“safe” Teflon pans: Tefal (SEB) sued by associations

“Safe” Teflon pans: Tefal (SEB) taken to court by associations

July 10, 2025

The SEB group and its subsidiary Tefal are the target of a complaint from NGOs accusing them of "deceptive commercial practices" for having claimed that their Teflon pans were "safe," the associations announced Thursday.

The complaint, which comes from France Nature Environnement (FNE), Générations Futures and the Citizen and Secular Association of Consumers (ACLC), concerns an advertising campaign dating from 2024 as well as a communication appearing on the Tefal brand website.

She was sent to the Paris prosecutor's office on Wednesday morning, the FNE told AFP.

By "ensuring that the non-stick coatings of its pans are recognized as safe because they contain PTFE (polytetrafluoroethylene, another name for Teflon, editor's note) and not PFOA," other banned PFAS ("eternal pollutants"), the group "fails to mention the risk of substances being released into the environment due to the use of PTFE, throughout the product life cycle, as well as the health risks when using the brand's pans," the associations argue in a press release.

"It is unacceptable to communicate in this way when the health of the population, particularly workers, and the environment is at stake.

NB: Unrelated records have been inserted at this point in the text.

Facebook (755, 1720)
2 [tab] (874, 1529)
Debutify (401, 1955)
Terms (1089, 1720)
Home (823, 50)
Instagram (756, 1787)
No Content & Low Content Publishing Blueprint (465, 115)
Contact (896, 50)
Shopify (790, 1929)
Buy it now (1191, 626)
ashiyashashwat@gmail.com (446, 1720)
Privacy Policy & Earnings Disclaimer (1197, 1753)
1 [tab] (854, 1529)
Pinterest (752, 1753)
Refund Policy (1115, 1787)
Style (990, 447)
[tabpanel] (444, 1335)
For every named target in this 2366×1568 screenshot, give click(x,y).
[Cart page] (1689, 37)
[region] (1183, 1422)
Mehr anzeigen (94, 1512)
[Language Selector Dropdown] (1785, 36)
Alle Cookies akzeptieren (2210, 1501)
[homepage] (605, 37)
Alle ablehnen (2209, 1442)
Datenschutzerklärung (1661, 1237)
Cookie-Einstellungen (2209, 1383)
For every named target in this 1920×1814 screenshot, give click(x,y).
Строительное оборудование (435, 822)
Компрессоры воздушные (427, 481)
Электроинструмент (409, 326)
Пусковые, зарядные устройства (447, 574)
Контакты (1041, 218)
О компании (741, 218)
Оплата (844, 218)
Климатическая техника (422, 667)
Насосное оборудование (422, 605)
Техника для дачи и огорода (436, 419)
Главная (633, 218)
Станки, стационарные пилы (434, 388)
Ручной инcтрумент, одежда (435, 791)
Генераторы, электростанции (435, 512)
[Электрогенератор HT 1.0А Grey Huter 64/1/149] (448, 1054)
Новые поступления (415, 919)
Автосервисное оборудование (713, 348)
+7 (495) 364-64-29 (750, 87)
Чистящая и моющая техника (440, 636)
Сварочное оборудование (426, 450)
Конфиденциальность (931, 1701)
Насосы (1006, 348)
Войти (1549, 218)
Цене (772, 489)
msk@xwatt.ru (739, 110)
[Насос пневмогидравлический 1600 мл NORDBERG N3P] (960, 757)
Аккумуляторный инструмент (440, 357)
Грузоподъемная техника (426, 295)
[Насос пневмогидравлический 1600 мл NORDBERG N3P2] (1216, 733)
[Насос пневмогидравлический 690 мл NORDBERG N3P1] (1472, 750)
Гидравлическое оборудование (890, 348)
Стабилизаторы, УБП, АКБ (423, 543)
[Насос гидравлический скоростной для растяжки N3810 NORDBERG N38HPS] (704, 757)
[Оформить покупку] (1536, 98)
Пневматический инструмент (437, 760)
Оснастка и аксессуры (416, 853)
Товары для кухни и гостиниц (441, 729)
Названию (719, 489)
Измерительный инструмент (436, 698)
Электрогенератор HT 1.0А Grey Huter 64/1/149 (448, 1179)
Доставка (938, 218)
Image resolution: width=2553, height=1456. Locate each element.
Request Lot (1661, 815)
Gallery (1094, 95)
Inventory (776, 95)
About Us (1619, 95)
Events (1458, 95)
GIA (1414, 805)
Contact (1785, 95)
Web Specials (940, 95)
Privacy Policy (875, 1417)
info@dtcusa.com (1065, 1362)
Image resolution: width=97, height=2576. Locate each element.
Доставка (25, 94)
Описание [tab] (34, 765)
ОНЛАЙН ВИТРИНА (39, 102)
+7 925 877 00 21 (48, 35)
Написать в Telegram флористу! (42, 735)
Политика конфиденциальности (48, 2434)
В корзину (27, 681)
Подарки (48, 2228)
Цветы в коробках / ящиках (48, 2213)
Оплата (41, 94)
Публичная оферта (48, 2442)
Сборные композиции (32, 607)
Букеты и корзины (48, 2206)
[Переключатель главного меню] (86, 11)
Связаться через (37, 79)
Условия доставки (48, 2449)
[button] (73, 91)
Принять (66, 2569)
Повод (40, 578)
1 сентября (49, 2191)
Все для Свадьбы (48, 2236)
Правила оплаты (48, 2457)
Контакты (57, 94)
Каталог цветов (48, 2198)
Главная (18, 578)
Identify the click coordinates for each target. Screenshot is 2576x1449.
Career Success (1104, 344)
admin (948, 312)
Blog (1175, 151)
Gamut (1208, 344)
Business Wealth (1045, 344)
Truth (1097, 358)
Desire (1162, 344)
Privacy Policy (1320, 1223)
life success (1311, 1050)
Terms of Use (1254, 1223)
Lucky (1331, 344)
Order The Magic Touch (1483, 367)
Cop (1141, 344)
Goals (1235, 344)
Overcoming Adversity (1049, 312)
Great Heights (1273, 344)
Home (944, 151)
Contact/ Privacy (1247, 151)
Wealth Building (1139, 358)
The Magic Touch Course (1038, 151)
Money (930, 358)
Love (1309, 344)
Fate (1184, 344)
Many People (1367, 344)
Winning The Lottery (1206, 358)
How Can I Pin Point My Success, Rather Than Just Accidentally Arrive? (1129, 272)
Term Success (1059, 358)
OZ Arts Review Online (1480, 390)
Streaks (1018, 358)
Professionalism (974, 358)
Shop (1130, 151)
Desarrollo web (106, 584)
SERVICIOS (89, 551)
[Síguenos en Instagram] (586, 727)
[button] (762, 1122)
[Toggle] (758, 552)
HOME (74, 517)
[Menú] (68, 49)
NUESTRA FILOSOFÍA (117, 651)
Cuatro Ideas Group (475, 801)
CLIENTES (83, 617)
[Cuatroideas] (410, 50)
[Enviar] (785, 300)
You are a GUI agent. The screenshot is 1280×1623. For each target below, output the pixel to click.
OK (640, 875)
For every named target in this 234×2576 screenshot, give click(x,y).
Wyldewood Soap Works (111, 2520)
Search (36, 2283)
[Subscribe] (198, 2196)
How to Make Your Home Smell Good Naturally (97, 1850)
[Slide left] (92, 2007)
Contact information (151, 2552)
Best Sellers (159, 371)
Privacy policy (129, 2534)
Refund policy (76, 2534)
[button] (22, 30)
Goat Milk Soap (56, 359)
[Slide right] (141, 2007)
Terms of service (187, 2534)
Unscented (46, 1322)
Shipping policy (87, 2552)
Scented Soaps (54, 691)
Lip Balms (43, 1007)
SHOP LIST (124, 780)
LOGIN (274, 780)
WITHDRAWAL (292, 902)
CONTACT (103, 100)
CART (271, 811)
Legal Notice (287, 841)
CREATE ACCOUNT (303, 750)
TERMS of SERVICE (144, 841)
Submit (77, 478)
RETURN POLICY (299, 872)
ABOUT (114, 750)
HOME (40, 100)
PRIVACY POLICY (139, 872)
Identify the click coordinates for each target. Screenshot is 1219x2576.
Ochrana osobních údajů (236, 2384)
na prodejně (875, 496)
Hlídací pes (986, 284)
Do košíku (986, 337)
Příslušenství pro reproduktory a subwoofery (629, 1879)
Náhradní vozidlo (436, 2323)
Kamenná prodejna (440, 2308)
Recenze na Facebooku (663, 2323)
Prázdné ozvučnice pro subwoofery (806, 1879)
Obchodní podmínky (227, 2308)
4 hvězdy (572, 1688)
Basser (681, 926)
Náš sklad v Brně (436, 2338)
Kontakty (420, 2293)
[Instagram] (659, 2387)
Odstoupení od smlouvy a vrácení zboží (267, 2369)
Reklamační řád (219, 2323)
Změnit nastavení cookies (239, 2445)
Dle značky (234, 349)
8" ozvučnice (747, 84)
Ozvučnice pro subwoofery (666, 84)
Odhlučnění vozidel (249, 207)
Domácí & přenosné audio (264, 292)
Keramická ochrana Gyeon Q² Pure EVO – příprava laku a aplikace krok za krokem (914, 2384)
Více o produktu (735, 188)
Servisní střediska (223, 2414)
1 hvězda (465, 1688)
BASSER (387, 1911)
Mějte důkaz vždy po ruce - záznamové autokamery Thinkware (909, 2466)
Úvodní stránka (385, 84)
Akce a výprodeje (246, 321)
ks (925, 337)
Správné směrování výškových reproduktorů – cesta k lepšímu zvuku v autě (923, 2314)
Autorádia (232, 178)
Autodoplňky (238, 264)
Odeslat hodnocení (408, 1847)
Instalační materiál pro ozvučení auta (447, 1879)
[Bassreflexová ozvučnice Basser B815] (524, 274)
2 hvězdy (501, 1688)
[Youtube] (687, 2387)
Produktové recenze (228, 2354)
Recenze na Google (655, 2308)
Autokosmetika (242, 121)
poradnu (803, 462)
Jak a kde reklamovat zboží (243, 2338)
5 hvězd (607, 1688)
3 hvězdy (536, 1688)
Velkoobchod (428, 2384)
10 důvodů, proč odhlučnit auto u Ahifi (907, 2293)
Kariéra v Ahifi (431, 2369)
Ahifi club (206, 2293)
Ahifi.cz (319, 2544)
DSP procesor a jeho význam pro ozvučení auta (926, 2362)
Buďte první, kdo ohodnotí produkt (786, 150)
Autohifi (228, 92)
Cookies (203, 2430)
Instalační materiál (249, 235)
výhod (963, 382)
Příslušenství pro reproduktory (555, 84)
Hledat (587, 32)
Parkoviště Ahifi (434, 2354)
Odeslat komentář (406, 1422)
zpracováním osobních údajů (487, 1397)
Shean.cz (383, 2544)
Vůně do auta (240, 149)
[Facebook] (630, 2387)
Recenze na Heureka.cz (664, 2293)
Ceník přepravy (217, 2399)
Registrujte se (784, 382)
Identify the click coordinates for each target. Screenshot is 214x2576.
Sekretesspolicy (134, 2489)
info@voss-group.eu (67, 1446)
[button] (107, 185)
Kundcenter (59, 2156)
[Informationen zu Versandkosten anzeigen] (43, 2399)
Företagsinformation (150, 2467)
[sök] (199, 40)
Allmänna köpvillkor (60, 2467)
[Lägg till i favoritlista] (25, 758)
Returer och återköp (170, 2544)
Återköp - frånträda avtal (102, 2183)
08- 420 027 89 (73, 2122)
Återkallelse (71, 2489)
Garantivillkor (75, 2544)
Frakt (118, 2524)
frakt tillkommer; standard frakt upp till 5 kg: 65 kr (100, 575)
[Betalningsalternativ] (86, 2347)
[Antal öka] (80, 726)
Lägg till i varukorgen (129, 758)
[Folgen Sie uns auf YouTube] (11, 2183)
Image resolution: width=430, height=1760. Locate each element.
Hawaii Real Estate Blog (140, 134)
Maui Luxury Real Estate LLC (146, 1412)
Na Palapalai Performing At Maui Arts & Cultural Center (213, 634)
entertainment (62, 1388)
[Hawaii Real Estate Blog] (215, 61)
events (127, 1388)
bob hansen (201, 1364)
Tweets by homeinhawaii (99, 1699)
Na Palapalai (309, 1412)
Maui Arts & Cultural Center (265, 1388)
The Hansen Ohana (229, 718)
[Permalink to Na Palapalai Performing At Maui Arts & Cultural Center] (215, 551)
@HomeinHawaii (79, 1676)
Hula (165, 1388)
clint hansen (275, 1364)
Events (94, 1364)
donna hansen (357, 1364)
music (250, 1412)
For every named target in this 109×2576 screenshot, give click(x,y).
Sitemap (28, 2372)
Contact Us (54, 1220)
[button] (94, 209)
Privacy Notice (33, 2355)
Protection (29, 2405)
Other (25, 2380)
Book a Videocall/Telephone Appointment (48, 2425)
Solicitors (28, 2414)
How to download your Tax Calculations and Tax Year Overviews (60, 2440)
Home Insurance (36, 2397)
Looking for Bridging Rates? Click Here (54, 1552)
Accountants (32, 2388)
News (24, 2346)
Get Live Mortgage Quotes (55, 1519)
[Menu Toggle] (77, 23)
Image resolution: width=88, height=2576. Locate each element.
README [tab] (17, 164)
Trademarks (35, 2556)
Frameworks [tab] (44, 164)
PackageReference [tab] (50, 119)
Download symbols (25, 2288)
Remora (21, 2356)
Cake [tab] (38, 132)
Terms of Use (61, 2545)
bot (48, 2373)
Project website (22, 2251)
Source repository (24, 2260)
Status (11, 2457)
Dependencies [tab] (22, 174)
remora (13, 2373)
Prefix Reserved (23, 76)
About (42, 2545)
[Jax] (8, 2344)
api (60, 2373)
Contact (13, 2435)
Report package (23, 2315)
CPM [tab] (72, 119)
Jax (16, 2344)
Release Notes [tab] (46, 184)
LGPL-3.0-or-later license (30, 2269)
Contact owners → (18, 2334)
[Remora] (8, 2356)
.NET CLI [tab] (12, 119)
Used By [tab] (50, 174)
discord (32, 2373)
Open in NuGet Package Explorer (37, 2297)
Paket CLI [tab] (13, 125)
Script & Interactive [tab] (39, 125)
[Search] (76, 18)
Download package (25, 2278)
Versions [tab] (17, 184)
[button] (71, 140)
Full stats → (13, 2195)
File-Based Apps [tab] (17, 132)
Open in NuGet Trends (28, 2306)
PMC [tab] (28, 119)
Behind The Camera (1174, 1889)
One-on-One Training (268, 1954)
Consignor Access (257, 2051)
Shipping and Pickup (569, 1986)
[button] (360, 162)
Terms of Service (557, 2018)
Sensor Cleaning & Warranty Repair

Tefal must be held accountable and punished," protested Anne Roques, a lawyer at FNE.

To support their complaint, the associations rely on the International Agency for Research on Cancer (IARC), a UN agency, which concluded that "there is insufficient data to classify PTFE as a carcinogen, but does not comment on the absence of carcinogenicity or on the fact that PTFE is 'safe'."

Asked by AFP in April 2024, the IARC did not wish to comment on SEB's claims about the safety of Teflon, "due to the age" of its assessments.

The NGOs also cite a November 2023 study in South Korea which "highlights that PTFE microparticles generate harmful health effects such as inflammation."

In April 2024, MPs adopted an environmental bill aimed at restricting the manufacture and sale of products containing PFAS, or "eternal pollutants," but excluding kitchen utensils, following strong support from manufacturers, including Tefal. The final text, promulgated in February 2025, retains this exclusion.

Present in a multitude of everyday objects, per- and polyfluoroalkyl substances, or PFAS, which number in the thousands, owe their nickname of "eternal pollutants" to their capacity to accumulate and persist in natural environments and the organisms of living beings, and their scientifically proven toxic effects on the environment and health.